Questo avvicina la Spagna a nuove elezioni anticipate, le quarte in quattro anni: il leader del Psoe ha due mesi di tempo, fino al 23 settembre, per arrivare a un'intesa e ripresentare una candidatura; la sua è decaduta e Sanchez deve ottenere una nuova chance dal re che l'aveva designato il 6 giugno scorso. Felipe VI ha già fatto sapere che terrà nuove consultazioni.

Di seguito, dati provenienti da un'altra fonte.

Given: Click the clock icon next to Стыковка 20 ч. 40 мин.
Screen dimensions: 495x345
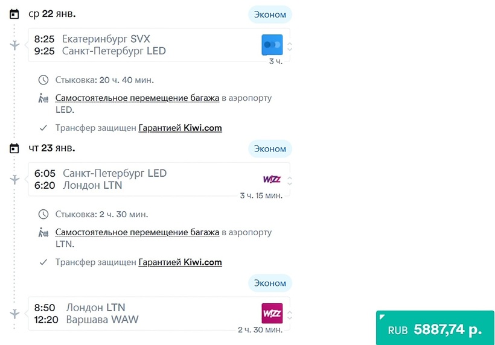Looking at the screenshot, I should coord(43,80).
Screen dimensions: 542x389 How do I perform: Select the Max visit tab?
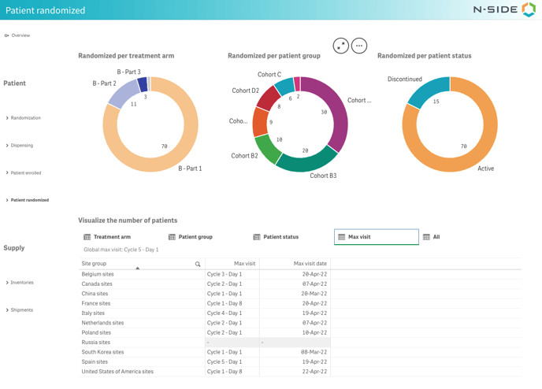click(376, 237)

In caso di nuova bocciatura, si va automaticamente a elezioni il 10 novembre.
Uno scenario da incubo che il leader del Psoe - uscito vincitore dalle legislative del 28 aprile scorso ma senza una maggioranza chiara per governare - ha cercato di evitare fino all'ultimo con intensi negoziati, che però sono naufragati sulla suddivisione dei ministri. I colloqui, partiti in salita in un clima di sfiducia reciproca, sono stati segnati negli ultimi giorni da ultimatum reciproche e fughe di notizie.
La settimana scorsa Iglesias ha annunciato che rinunciava a far parte del governo, in cambio di ministri di peso e non semplicemente "decorativi"; nel mirino, in particolare il dicastero del Lavoro. Proprio su questo si è appuntata la proposta in extremis presentata dal leader di Podemos durante l'ultimo intervento in aula prima del voto: la rinuncia al ministero del Lavoro in cambio delle competenze sulle politiche attive per l'impiego.
Ma non c'è stato nulla da fare.
"Aspiro a guidare un governo, ma non a qualunque costo né un governo qualsiasi", ha sottolineato Sanchez nel suo discorso in Parlamento, una volta capito che non avrebbe avuto i voti necessari a fronte dell'annunciata astensione di Podemos. "Lei continua a non capire che abbiamo bisogno di un governo coerente e coeso, non di due governi in uno", ha aggiunto, accusando Iglesias di voler prendere "il controllo" dell'esecutivo e per questo di essere più interessato alle poltrone che al contenuto.
"Non sono mai stati problemi sul programma a impedire l'accordo, il problema erano i ministri", ha denunciato con forza in aula. Ugualmente dura la risposta di Iglesias, convinto che "sia difficile negoziare in 48 ore quello che non avete voluto negoziare in 80 giorni: "Faccia quello che non è stato in grado di fare per tre lunghi mesi: negoziare un governo con rispetto per il partner".